William Godsave of Credo, our wealth management partners, highlights the importance of having enough insurance cover to ensure you and your family are protected, should any risks occur.
There are some risks, such as short-term volatility in investments, which we may need to accept, but manage through diversification. Other risks, such as care home costs, we prepare for by setting aside adequate funding whilst trying to stay healthy. However, there are some risks which could be so catastrophic that they should be transferred to an insurance company. For most working families, the biggest one of these is the risk of unexpected death or serious illness.
Despite this, we tend to find that this is the area that people spend the least time thinking about (either because it’s not particularly glamorous or too morbid); but it’s no good having a plan if a one-off event outside of your control can completely derail the strategy.
We’re not going to spend time highlighting the importance of life cover: most of us understand this. Instead, we are going to look at the part which most people don’t spend enough time thinking about – how do I know if I have enough insurance cover?
How to know if you have enough cover?
Whilst there is no “right” way to approach this question, there are wrong ways, and let’s start with those. We recently met a private equity executive who had just been promoted to partner. He came to us needing life cover, and was thinking £1m of cover was adequate.
We asked him how he reached that number, to which he said: “that feels like it’s enough”. We had to remind him that he earns £300k net of tax and spends £250k per year, so that would last his wife and young children precisely 4 years… perhaps he needed a little bit more.
There are two main ways to approach the question of “how much cover do I need?” – and these approaches apply in a broadly similar way to both life and serious illness cover:
- Top-down approach
You start by quantifying an amount that would put you and your family back into a position that you would have been in, had you not died or become ill. For example, if you were expecting to earn £100,000 net per annum for another 15 years, your starting point is to ensure this income is replaced in the event of death or long-term illness.
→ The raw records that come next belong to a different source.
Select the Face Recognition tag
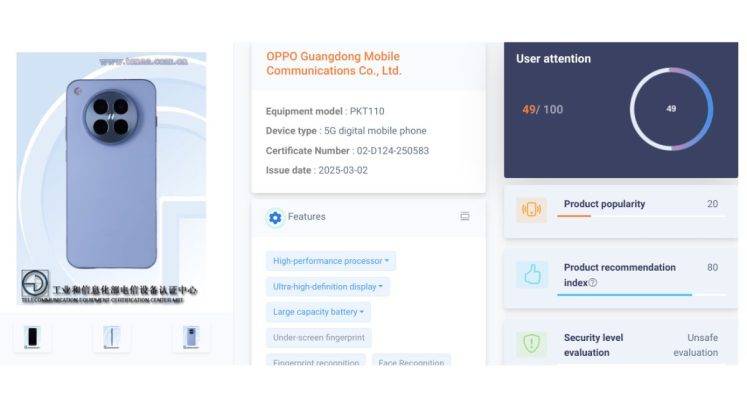The width and height of the screenshot is (747, 420). tap(411, 362)
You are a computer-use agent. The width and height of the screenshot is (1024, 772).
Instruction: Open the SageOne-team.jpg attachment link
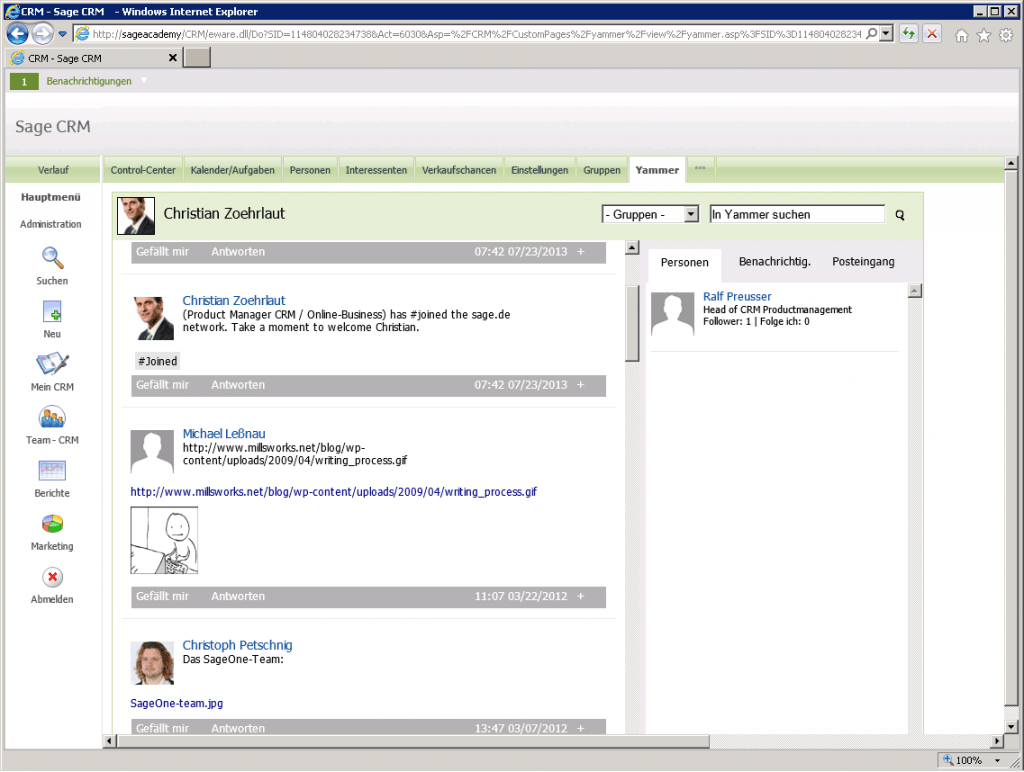[176, 704]
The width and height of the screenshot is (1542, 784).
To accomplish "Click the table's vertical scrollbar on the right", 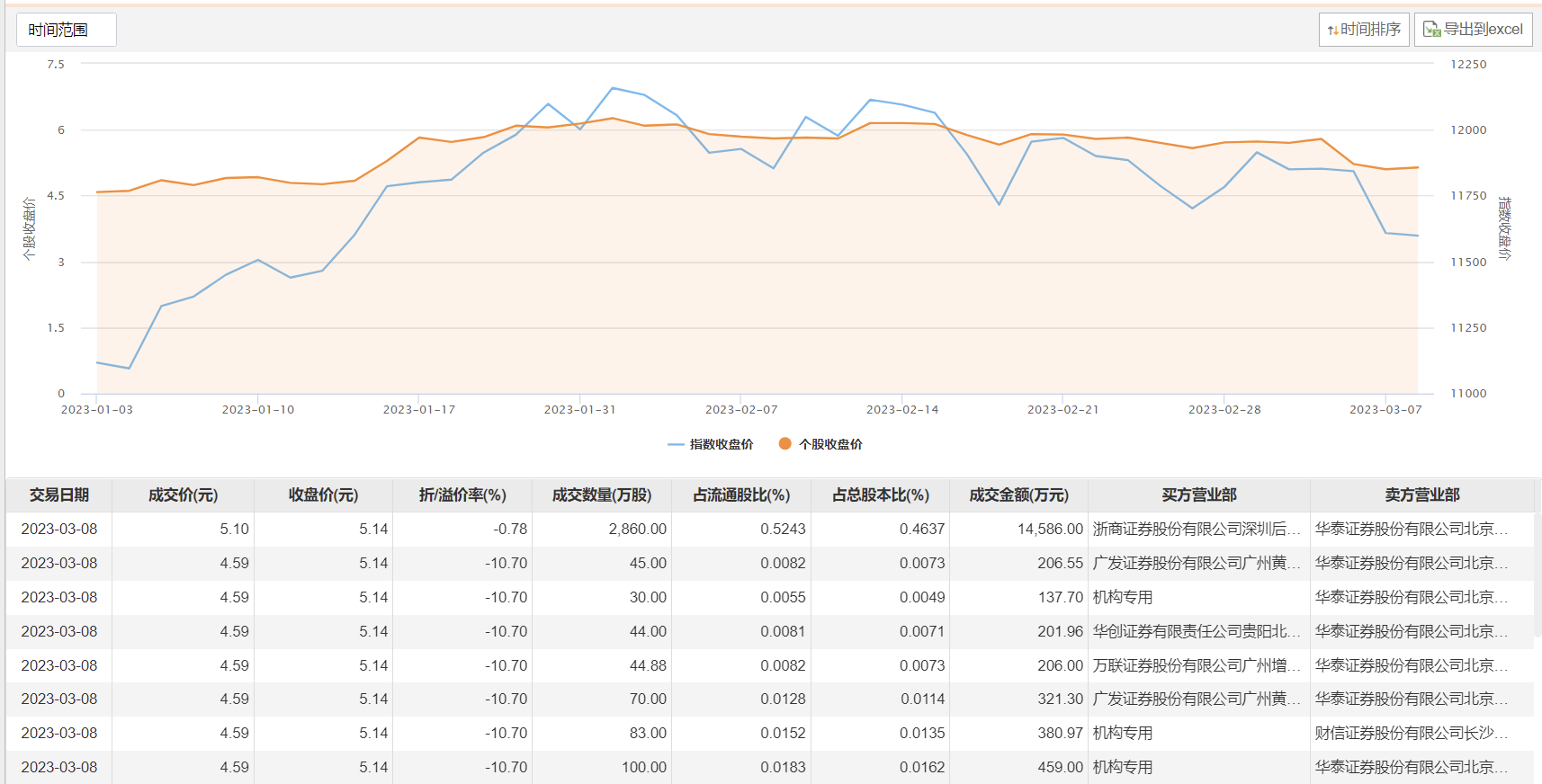I will 1538,584.
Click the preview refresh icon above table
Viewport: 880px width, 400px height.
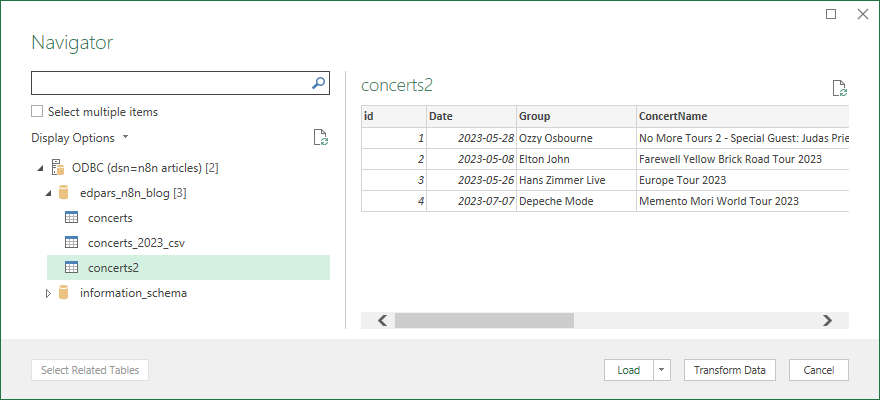[840, 88]
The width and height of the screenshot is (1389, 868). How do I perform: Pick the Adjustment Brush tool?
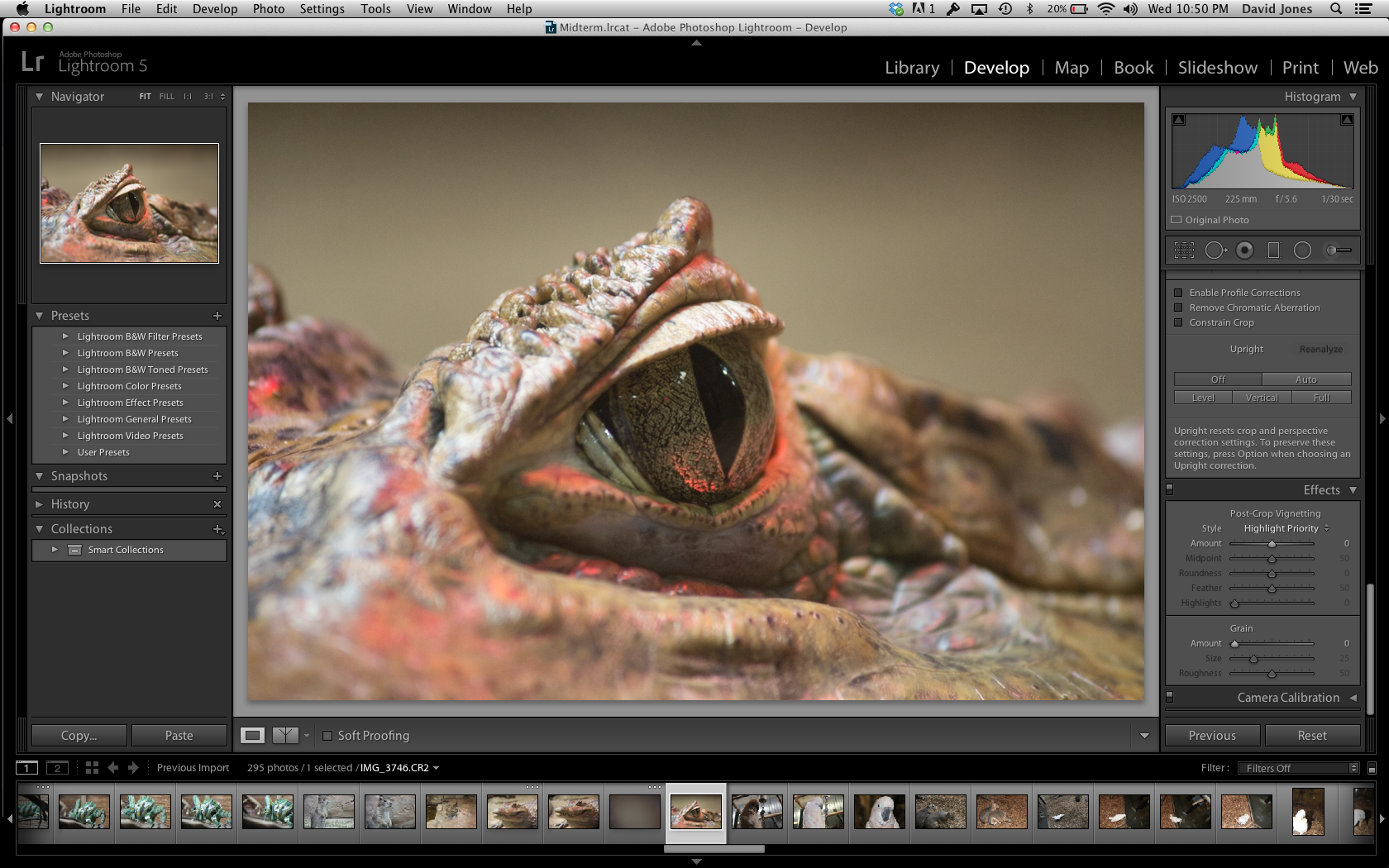click(1339, 250)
From here, you can calibrate the amount down (or up) depending on specific circumstances and affordability. Perhaps you are happy to use existing savings to cover expenses, maybe you would downsize the house to release additional capital, or you may be willing to leave a smaller legacy to your beneficiaries than intended. - A bottom-up approach
The alternative is to start from the bottom up; identify your essential expenses and outstanding debts and ensure these are covered as a minimum.
From there, you can calibrate the amount up (or down) – for example, additional amounts may be needed for retirement savings, you may want to incorporate planned gifts and legacies to beneficiaries, or more support may be needed at home.
Whichever of the above approaches you take, the end result should be similar: an amount which is appropriate based on a balanced and evidence-based analysis of your specific situation, rather than “gut feel”, which is typically what we see.
Case study: How we recently helped an Insurance Director
We are currently working with a Director in the Insurance sector to formulate his financial and investment plan. When we got into the insurance protection part, he said that we could skip this as he had, in his own words, “great benefits at work”.
After reviewing the documentation, we confirmed that his workplace death in service was 8 times basic salary and he had income protection (for long term sickness) of 50% of his basic salary to age 65.
His workplace benefits were very good but the problem was his remuneration, as it was heavily weighted towards his bonus (typically receiving a bonus of up to 150% of his basic salary). This meant that the amount he and his family would actually receive was significantly lower than what he first expected.
Following this, we used a cash flow modelling analysis, using the principles outlined above, to identify and consider various scenarios for insurance cover based on his specific position, and ultimately recommended he take out:
- A life insurance policy to provide his beneficiaries with a tax-free income on his death, to complement the lump sum life cover at work; and
- An income protection policy to top up his existing ill-health benefits to ensure he received a continuing income if he was not able to work.
We prefer to use a modelling analysis to help our clients visualise and evaluate their insurance needs, but whatever method used, we ensure it is based on sound principles and methodology, as this is one area of your finances which you don’t want to get wrong.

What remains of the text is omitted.